-- START --

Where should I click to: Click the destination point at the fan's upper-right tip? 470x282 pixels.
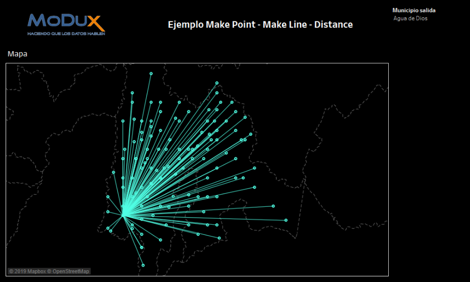[x=217, y=83]

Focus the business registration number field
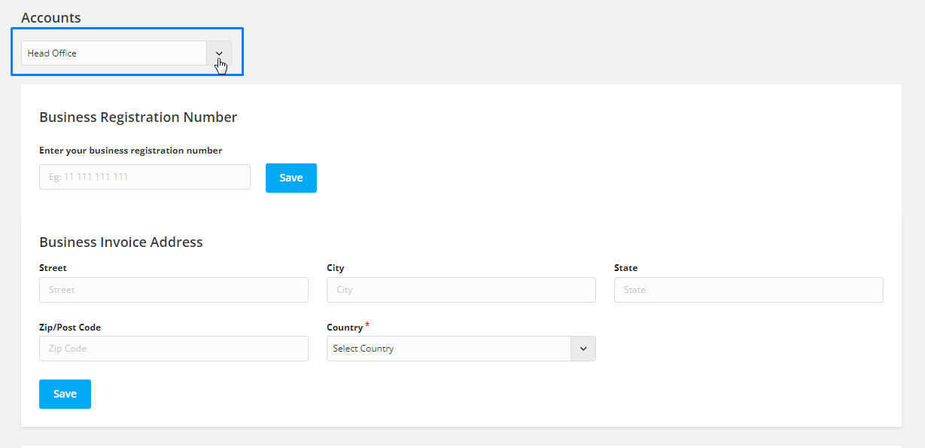[x=145, y=177]
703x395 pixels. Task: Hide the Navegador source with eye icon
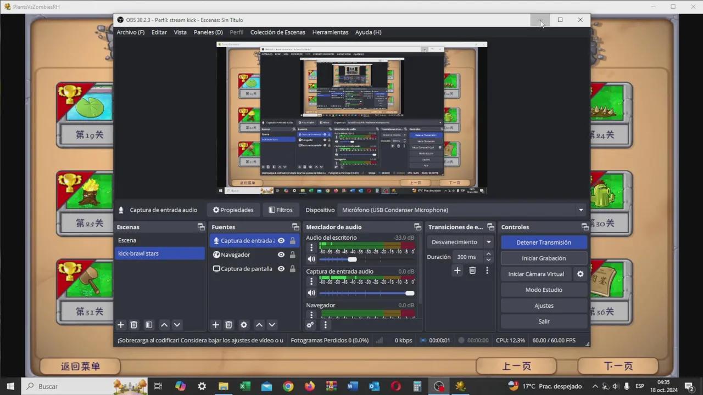tap(281, 255)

-- END --

SET PROBLEM
Write out every line of the data above word for word, omitting the pictures.

REPLY TO THE EXERCISE
Where should I click to: Click the destination point at the fan's upper-right tip? 470x282 pixels.
[x=217, y=83]

Focus the business registration number field
[x=145, y=177]
703x395 pixels. Task: Hide the Navegador source with eye icon
tap(281, 255)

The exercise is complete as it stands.